5 Don’t distrust forgiveness

What’s dangerous is not the forgiveness, but not forgiving! Let’s distrust the mere appearances, because nothing resembles forgiveness more (or for that matter goodness and sanctity) than its opposite. As for spontaneity that this process represents, let us say that forgiveness (both asked and given) can manifest itself in a thousand and one ways, other than words.

6 Forgiving in words and (or) in deeds

Asking for forgiveness or giving it, can be done without a word, but it is so much better if we say something! As we open our lips to utter “I ask you to forgive me” or “I forgive you,” our heart opens up as well. Of course, we can signal our forgiveness in another ways: by a kiss for example. Love – when forgiveness has been inspired by love, can take on the right form that allows it to be manifested with respect for the sensitivity of the other. A smile or a loving touch can be clear signs of forgiveness, even if they can’t always be a substitute for words.

7 Forgiveness takes time (teaching this to our children requires patience)

This process can take a long time: parents must find the best way to guide their children on this path, without rushing them or becoming discouraged. Some of us have harder time to turn a page. We must respect their pace: the point is not that they forgive easily, but truly. Others may not perceive the gravity of their actions: we must help them to look into the past and measure the gravity of pain that was inflicted. To sum it up, we shouldn’t rejoice too quickly that they appear to have forgotten all about it. Forgetting is not forgiving.

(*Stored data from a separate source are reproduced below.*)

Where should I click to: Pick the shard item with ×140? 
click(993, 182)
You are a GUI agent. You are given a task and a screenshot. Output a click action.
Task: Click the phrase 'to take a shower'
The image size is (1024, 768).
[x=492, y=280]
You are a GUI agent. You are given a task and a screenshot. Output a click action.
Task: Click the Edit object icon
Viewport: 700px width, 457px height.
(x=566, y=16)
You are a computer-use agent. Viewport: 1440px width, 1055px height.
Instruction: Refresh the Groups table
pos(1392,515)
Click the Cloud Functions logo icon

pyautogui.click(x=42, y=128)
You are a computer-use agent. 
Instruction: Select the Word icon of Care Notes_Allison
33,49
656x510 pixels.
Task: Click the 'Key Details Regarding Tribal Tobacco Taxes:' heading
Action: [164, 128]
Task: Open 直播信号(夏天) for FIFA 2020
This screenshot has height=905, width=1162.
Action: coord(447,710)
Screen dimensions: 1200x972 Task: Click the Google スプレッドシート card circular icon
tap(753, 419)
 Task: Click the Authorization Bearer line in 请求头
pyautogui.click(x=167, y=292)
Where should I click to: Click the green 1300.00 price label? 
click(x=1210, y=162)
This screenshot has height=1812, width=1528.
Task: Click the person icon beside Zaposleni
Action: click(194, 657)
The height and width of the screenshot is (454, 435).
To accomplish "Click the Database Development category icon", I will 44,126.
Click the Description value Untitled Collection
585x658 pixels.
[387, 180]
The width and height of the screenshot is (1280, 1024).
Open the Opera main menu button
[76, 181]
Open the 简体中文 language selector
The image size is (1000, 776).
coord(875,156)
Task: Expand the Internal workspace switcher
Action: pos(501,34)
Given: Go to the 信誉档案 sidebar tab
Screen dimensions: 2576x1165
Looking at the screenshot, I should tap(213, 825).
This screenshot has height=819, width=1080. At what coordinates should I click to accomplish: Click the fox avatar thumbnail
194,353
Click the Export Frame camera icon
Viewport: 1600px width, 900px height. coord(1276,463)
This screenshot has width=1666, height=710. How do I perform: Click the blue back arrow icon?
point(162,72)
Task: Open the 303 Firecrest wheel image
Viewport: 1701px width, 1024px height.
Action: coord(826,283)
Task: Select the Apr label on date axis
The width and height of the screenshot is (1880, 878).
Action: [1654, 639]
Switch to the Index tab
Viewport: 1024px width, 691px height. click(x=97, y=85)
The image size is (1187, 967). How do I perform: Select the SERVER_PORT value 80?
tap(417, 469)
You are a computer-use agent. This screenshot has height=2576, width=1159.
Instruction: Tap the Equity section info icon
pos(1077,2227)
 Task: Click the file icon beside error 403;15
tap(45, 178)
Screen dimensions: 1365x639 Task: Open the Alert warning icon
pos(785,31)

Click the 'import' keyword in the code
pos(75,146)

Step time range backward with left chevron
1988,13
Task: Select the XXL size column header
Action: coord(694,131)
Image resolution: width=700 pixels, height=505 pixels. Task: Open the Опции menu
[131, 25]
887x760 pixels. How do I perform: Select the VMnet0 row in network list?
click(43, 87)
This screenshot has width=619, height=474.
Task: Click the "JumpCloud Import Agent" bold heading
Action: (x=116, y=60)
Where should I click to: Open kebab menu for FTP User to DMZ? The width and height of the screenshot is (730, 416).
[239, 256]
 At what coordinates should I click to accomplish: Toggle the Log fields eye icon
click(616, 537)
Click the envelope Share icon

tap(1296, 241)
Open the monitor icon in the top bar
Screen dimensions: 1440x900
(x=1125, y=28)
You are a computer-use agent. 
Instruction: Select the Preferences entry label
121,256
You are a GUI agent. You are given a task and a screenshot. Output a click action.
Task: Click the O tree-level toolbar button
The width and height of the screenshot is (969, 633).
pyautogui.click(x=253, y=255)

8 It’s better to forgive late than never

Claiming that sometimes “it’s just too late” is a fallacy. Our decision doesn’t have to be final, and it’s always possible to forgive or be forgiven. We only assume it’s not so, because the unconditional love that God has for us may seem too good to be true. So, we refuse to believe that “for Him all things are possible”.

9 Asking the Holy Spirit

The sense of peace that comes with forgiveness heals our mind. The memory of pain we suffered transforms our path from that of death and affliction into the one of joyful life. Forgiveness is resurrection: the passage from death to life. The resurrected Christ has shown us the way. He has asked us to forgive “not seven times but seventy-seven times” (Matt. 18:22), which means an infinite amount of times. Let us not be afraid to ask the Holy Spirit to remind us of all the pain we must forgive.